Willis Enderby was one of the first to greet her, a quick irradiation of pleasure relieving the austere beauty of his face.

"I thought the castle was closed," he wondered. "How did you cross the inviolable barriers?"

"I had the magic password," smiled Io.

"Youth? Beauty? Or just audacity?"

"Your Honor is pleased to flatter," she returned, drooping her eyes at him with a purposefully artificial effect. From the time when she was a child of four she had carried on a violent and highly appreciated flirtation with "Cousin Billy," being the only person in the world who employed the diminutive of his name.

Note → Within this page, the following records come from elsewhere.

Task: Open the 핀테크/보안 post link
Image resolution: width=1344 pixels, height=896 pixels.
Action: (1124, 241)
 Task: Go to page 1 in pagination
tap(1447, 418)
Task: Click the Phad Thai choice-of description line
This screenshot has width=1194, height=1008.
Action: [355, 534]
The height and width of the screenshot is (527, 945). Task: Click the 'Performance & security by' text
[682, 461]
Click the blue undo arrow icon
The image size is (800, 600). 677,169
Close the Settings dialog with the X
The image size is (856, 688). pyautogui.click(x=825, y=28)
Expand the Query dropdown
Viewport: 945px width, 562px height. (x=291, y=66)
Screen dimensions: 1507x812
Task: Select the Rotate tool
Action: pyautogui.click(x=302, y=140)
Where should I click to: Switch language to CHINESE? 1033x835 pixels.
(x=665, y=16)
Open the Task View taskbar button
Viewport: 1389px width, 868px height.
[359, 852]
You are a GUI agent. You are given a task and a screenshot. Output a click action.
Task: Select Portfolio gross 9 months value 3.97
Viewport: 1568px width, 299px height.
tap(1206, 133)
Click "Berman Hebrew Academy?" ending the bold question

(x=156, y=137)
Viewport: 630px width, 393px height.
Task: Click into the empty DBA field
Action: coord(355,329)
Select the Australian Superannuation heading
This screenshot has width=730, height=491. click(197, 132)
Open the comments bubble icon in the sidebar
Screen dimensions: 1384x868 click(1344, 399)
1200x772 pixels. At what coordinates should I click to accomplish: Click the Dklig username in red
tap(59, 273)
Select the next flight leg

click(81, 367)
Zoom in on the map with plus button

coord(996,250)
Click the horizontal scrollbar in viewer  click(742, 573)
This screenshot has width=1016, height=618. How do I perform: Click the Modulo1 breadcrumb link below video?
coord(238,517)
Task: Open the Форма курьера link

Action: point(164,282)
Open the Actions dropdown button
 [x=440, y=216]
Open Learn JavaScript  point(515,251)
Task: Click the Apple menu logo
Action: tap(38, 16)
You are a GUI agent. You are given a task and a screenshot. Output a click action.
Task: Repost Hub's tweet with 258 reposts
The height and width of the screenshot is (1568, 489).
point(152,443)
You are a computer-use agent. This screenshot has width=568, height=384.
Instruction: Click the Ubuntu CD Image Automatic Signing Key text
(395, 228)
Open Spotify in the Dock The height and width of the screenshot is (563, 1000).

"You knew Banneker before? But, of course. Everybody knows Banneker."

"It's quite wonderful, isn't it! He never makes an effort, I'm told.

People just come to him. Where did you meet him?"

Enderby told her. "We're allies, in a way. Though sometimes he is against us. He's doing yeoman work in this reform mayoralty campaign. If we elect Robert Laird, as I think we shall, it will be chiefly due to The Patriot's editorials."

"Then you have confidence in Mr. Banneker?" she asked quickly.

"Well--in a way, I have," he returned hesitantly.

"But with reservations," she interpreted. "What are they?"

"One, only, but a big one. The Patriot itself. You see, Io, The Patriot is another matter."

"Why is it another matter?"

"Well, there's Marrineal, for example."

"I don't know Mr. Marrineal. Evidently you don't trust him."

"I trust nobody," disclosed the lawyer, a little sternly, "who is represented by what The Patriot is and does, whether it be Marrineal, Banneker, or another." His glance, wandering about the room, fell on Russell Edmonds, seated in a corner talking with the Great Gaines.

"Unless it be Edmonds over there," he qualified. "All his life he has fought me as a corporation lawyer; yet I have the queer feeling that I could trust the inmost secret of my life to his honor. Probably I'm an old fool, eh?"

Io devoted a moment's study to the lined and worn face of the veteran.

"No. I think you're right," she pronounced.